Chicken: Spinach Fettuccine with Chicken and Pesto

posted by Mona M 11-14-101 7:44 AM

Spinach Fettuccine with Chicken and Pesto
from Above & Beyond Parsley... Food for the Senses

3/4 pound spinach fettuccine, cooked
1 cup heavy cream
1 cup (2 sticks) unsalted butter, cut into pieces
3/4 cup freshly grated Parmesan cheese
2-3 tablespoons cooking oil
4 boneless, skinless chicken breast halves, cut into bite-sized pieces
4 tablespoons pesto
Salt and freshly ground pepper, to taste

Heat cream in a small heavy saucepan over medium heat. Add butter and stir until melted. Gradually add 3/4 cup Parmesan cheese and stir until melted. Reduce heat to low and keep sauce warm.
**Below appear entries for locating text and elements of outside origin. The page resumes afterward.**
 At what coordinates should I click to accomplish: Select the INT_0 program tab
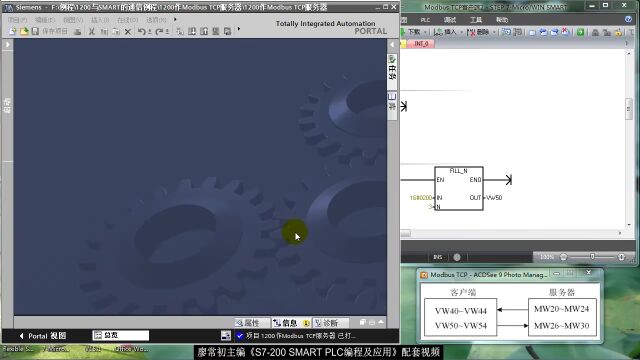421,44
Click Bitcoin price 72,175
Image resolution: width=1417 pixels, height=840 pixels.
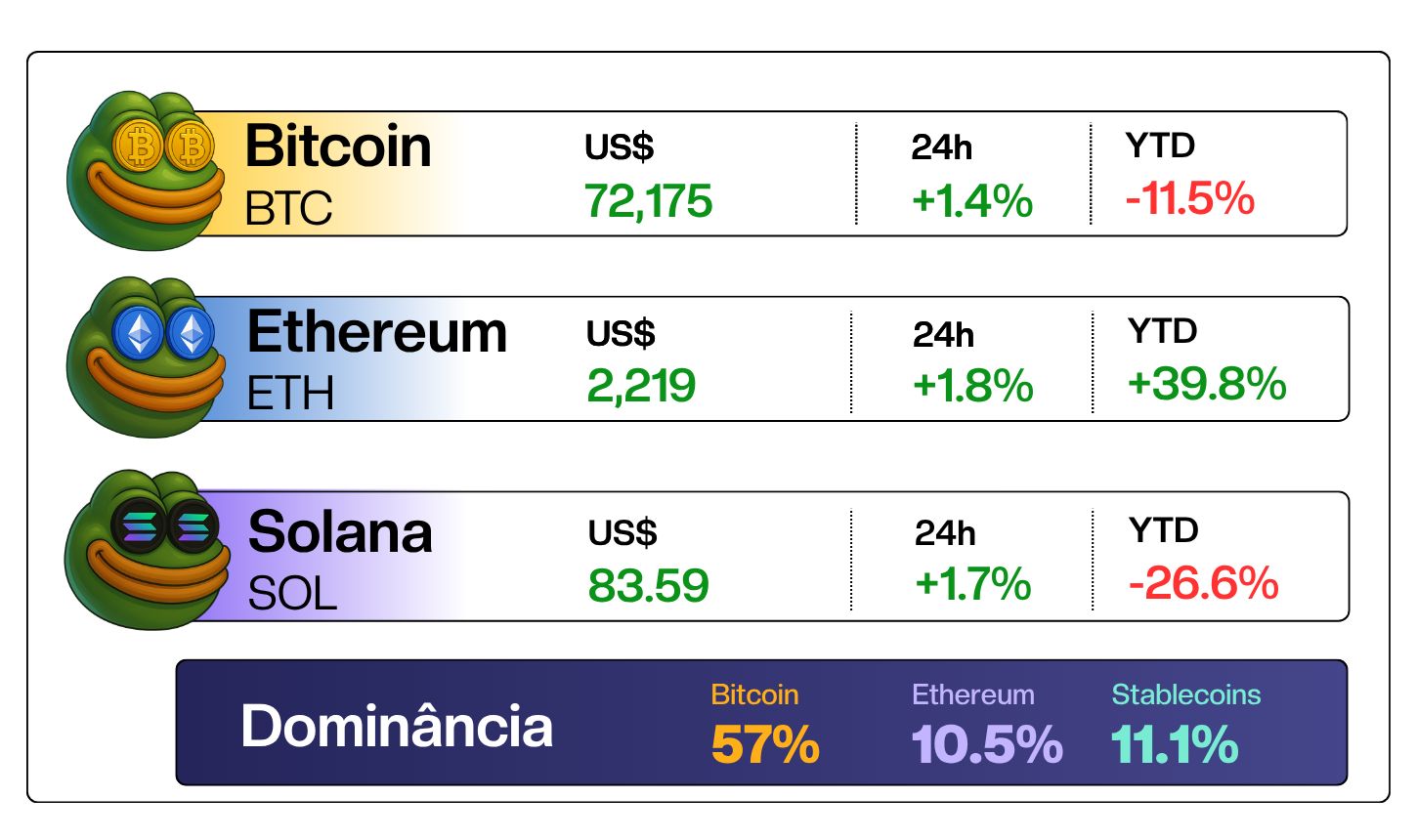649,201
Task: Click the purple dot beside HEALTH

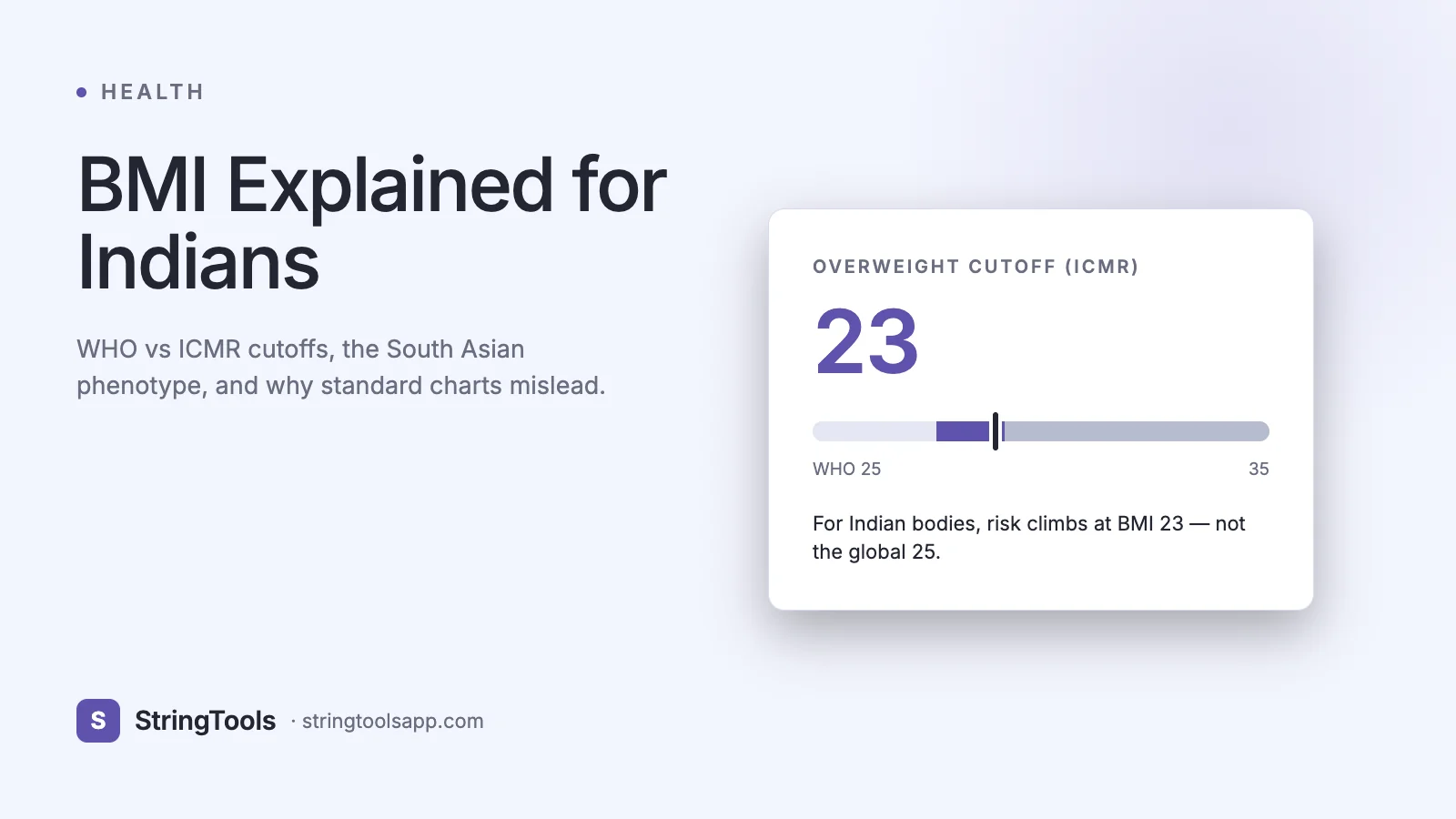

Heat oil over medium heat. Add chicken and stir until opaque (approximately 3 minutes). Transfer to a bowl, using a slotted spoon. Mix in 1 tablespoon pesto.

Toss cooked fettuccine with remaining pesto and cheese sauce. Arrange pasta on a platter. Spoon chicken over and season with salt and pepper. Serve immediately. Pass additional grated Parmesan cheese.